#### About this exercise:
Return verbatim the run of lines that opens with the line holding "Click the red" and closes with the last line of the records.

(Source records)
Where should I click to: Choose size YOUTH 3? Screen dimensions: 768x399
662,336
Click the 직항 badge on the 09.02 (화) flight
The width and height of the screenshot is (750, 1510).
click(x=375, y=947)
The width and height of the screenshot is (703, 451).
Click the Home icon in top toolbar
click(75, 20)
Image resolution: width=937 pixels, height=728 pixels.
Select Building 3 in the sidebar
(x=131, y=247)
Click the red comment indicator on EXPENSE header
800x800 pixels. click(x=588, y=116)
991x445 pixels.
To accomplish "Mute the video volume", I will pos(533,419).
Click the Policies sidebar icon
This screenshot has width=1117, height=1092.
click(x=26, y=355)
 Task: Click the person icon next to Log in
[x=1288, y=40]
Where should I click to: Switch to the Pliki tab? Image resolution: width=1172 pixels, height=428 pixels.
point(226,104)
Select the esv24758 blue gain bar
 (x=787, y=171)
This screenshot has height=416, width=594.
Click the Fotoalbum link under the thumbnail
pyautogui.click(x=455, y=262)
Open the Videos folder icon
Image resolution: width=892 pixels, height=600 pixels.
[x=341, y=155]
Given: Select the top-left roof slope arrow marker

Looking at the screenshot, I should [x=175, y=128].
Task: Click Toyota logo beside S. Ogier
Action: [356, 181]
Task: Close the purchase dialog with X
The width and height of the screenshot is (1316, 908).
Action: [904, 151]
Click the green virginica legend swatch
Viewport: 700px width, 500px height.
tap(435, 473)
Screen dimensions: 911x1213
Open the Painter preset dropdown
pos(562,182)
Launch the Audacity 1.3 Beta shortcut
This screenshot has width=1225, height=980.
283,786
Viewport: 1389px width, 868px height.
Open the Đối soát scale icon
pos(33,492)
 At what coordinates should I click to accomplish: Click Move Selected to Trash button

#### Written solution:
Click the red comment indicator on EXPENSE header
800x800 pixels. click(x=588, y=116)
991x445 pixels.
To accomplish "Mute the video volume", I will pos(533,419).
Click the Policies sidebar icon
This screenshot has width=1117, height=1092.
click(x=26, y=355)
 Task: Click the person icon next to Log in
[x=1288, y=40]
Where should I click to: Switch to the Pliki tab? Image resolution: width=1172 pixels, height=428 pixels.
point(226,104)
Select the esv24758 blue gain bar
 (x=787, y=171)
This screenshot has height=416, width=594.
Click the Fotoalbum link under the thumbnail
pyautogui.click(x=455, y=262)
Open the Videos folder icon
Image resolution: width=892 pixels, height=600 pixels.
[x=341, y=155]
Given: Select the top-left roof slope arrow marker

Looking at the screenshot, I should [x=175, y=128].
Task: Click Toyota logo beside S. Ogier
Action: [356, 181]
Task: Close the purchase dialog with X
The width and height of the screenshot is (1316, 908).
Action: [904, 151]
Click the green virginica legend swatch
Viewport: 700px width, 500px height.
tap(435, 473)
Screen dimensions: 911x1213
Open the Painter preset dropdown
pos(562,182)
Launch the Audacity 1.3 Beta shortcut
This screenshot has width=1225, height=980.
283,786
Viewport: 1389px width, 868px height.
Open the Đối soát scale icon
pos(33,492)
 At what coordinates should I click to accomplish: Click Move Selected to Trash button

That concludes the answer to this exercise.